One example of the potential and challenges that lie ahead for VR adoption was picked up by TechCrunch, with Brian Heater looking at what the technology could mean for the future of the skateboard sims.

He took part in an E3 exhibition trying to recreate an authentic downhill longboard experience by linking Samsung’s Gear VR headset with a mechanised boarding rig.

“I’ve been skateboarding for longer than I care mention, and I still had to hold onto the damn railings. I’m going to blame it on the screwy sense of orientation one experiences in virtual reality, but it probably owes just as much to my fear of falling off a mechanical skateboard simulator in the middle of the crowded E3 show floor,” wrote heater.

“It’s hard feeling fully immersed on the floor of a show like E3, but the company did a good job matching the video to the interactive experience, right down to the vibrating bumps of the gravel road.

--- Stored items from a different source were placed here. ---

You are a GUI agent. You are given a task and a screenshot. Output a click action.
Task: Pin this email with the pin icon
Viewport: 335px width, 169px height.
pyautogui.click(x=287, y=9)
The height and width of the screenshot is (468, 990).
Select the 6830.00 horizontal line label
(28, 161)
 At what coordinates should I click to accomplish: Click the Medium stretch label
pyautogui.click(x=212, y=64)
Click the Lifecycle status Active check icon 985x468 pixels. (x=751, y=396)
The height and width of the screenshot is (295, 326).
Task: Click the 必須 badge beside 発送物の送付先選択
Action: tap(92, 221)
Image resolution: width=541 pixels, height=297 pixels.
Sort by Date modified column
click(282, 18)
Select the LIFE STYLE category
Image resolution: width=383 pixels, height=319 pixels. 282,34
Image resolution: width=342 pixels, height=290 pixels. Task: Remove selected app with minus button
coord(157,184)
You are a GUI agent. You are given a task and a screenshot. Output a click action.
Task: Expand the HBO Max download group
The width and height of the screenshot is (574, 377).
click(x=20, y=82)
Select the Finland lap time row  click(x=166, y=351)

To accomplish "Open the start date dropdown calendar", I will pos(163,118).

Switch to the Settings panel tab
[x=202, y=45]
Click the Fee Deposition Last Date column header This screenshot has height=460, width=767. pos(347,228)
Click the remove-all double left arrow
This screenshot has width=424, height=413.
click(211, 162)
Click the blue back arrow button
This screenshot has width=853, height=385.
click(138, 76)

It’s an impressive experience, but one still cost prohibitive for those of us who don’t, say, own a fleet of cars, private jet, or have a line of steaks named after us.”

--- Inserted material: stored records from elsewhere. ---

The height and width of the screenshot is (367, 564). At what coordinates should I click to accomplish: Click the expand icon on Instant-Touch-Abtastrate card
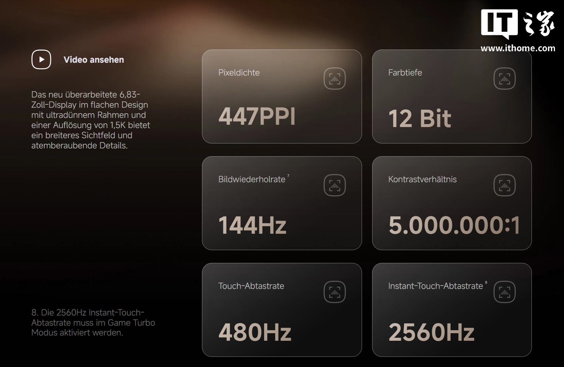click(504, 292)
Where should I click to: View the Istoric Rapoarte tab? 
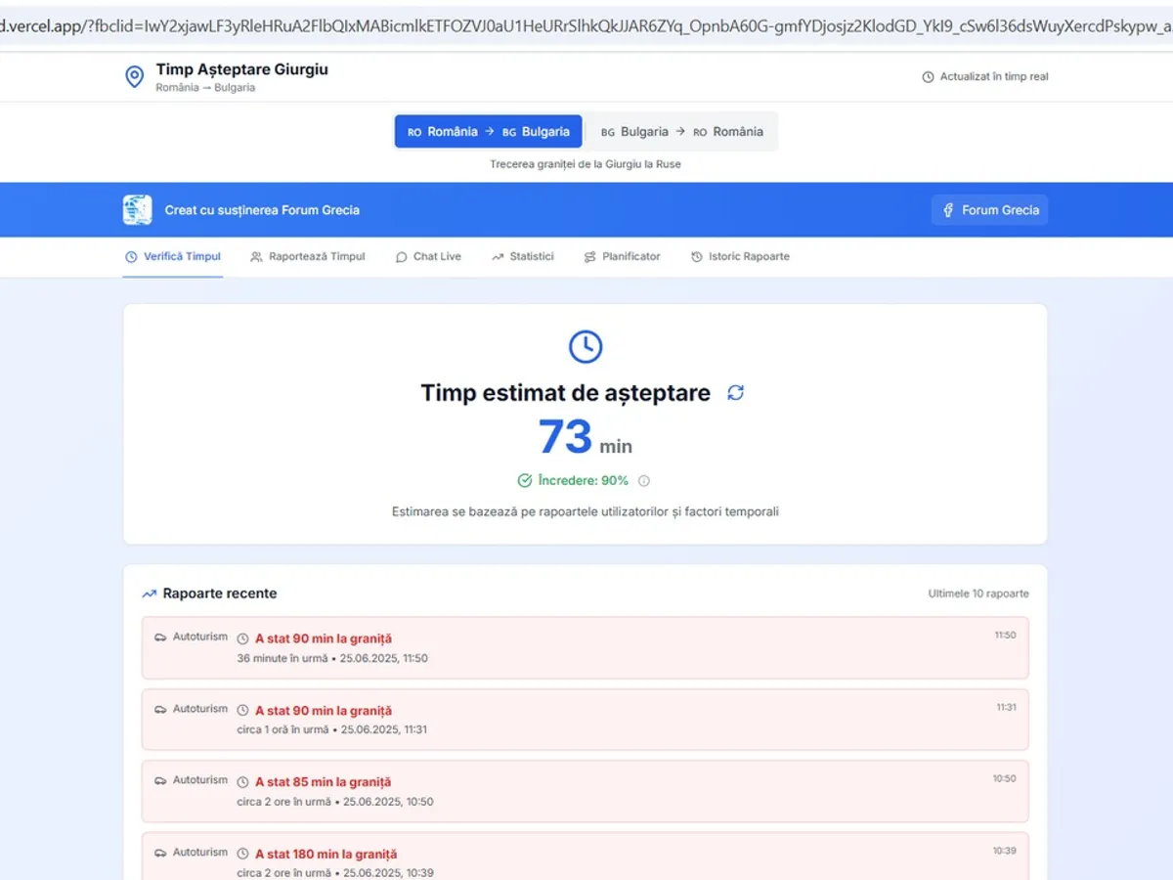click(x=740, y=257)
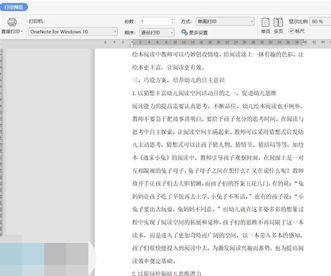Open the 直接打印 dropdown arrow

point(21,32)
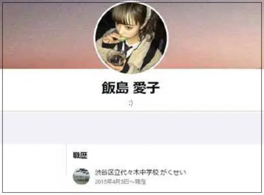Click the given name 愛子 in the title
This screenshot has width=264, height=195.
[x=146, y=87]
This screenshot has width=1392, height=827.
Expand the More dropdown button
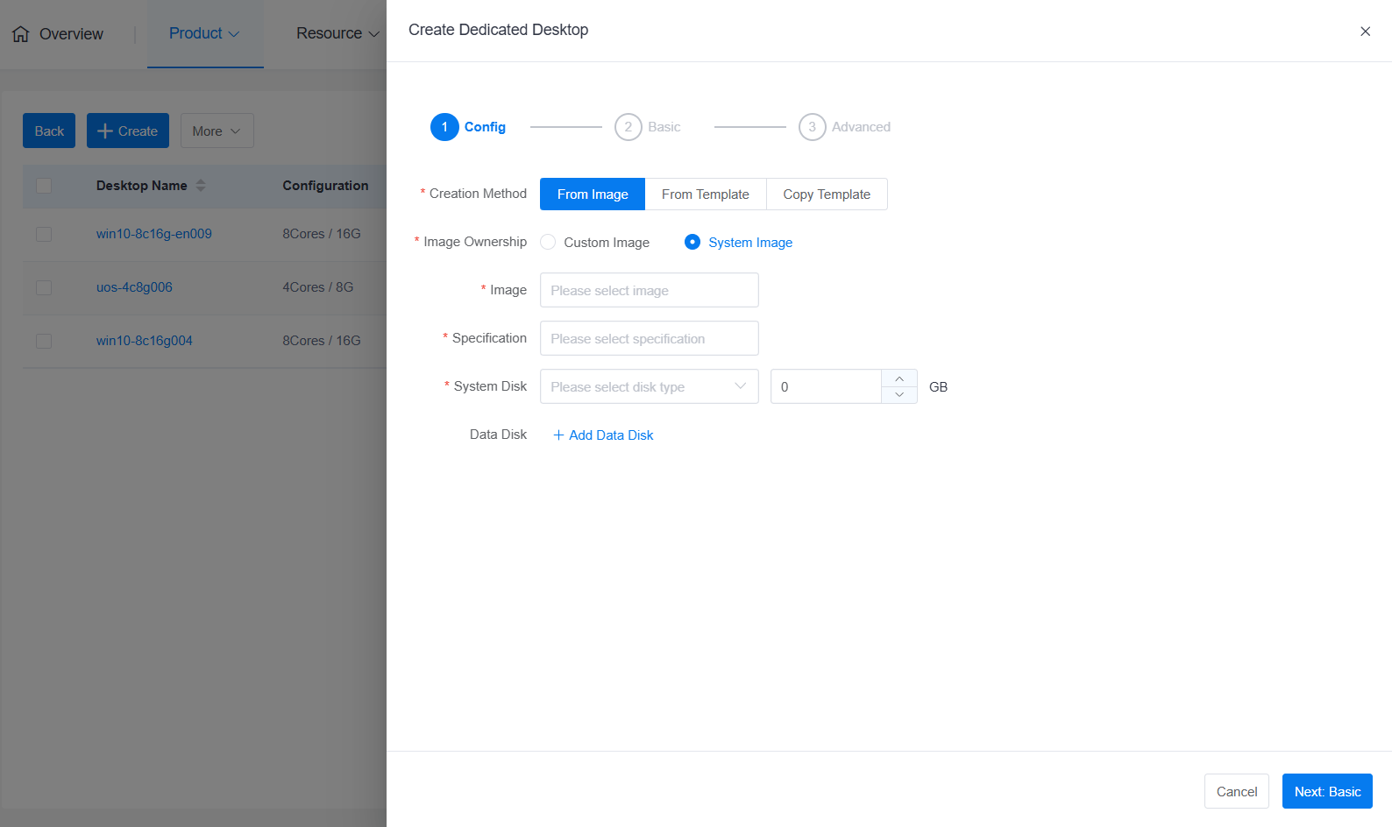pos(217,131)
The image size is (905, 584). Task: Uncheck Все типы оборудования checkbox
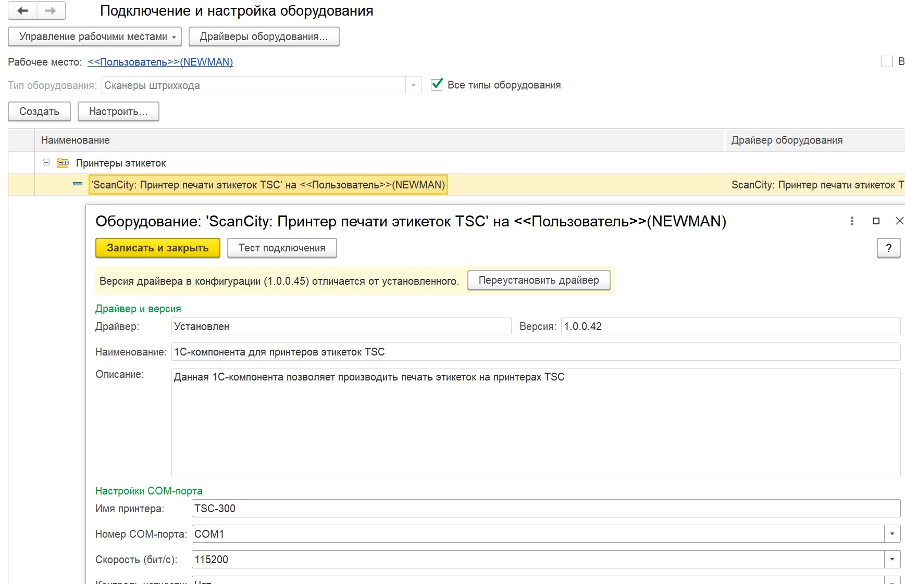(x=437, y=84)
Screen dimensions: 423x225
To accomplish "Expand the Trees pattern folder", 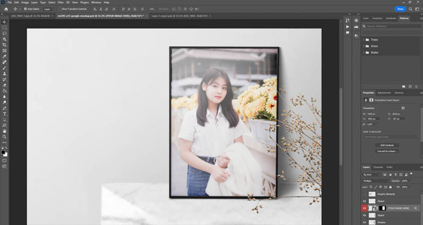I will tap(364, 40).
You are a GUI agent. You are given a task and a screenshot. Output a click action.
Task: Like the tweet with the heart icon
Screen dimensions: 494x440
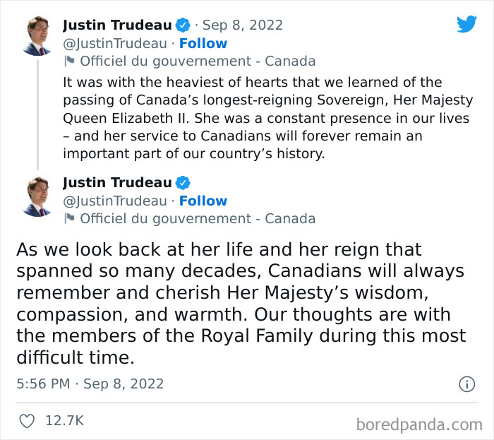(x=27, y=421)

Will such an experience be enough to return skateboard games to the immersive and accessible past titles like the Tony Hawk’s Pro Skater series that was a defining title of the original Playstation era.

During the last console generation, Electronic Arts did bundle copies of the ‘Tony Hawk Ride’ title with a somewhat costly skateboard peripheral in order to try and recreate an immersive experience for boarders.  However, the market was not set alight and the board is no doubt gathering dust along with Nintendo’s much cooler soudning bongo drum peripheral for the Gamecube.

As well as offering a glimpse of the future for gaming, some of key ongoing bugbears from the industry’s past were also present at E3, noticeably in catering for more diverse audiences and the not inconsiderable number of female gamers.

Nick Statt, writing for The Verge, noted that only 3% of the title titles on display at E3 had female protagonists – equating only to what he said amounted to two games.  The new Tomb Raider was good though right?

“Of 59 new video games showcased at this year’s E3, only 3% featured exclusively female protagonists, according to a survey compiled by gaming non-profit Feminist Frequency,” wrote Statt.

“In other words, just two games — ReCore and Horizon Zero Dawn— have female leads, while 24 games had male protagonists. That’s a significant drop from last year, in which 9% of games shown had female leads while 32 percent contained male main characters. A majority of the remaining titles, both this year and last, let players choose either gender while playing or the gender of the character is unspecified.”

The findings were presented by the organisation founded by the critic Anita Sarkeesian, as a means of looking at gender balance.

Sarkeesian’s sometimes insightful, at times spurious reflections on gaming culture, has made her a central hate figure for the so-called ‘Gamergate’ movement.  This has in turn seen her face death threats and derision from an organised group of angry individuals seeking to drag her name through the mud.

Considering the more something-for-everyone approach that the gaming industry is trying to sell at E3, the Gamergate approach is doing no one any favours, no matter how much an individual professes to love Super Mario Brothers.

It is uncertain whether Statt’s coverage will lead to further debate about the changing dynamics of who game players are and can be, or just is used by individuals to further inflame anger and prejudice over something that is effectively a very flashy toy for children is uncertain.

As always in games, it appears to be a case of going 16 steps forward and 17 right back – or have I got it the wrong way around?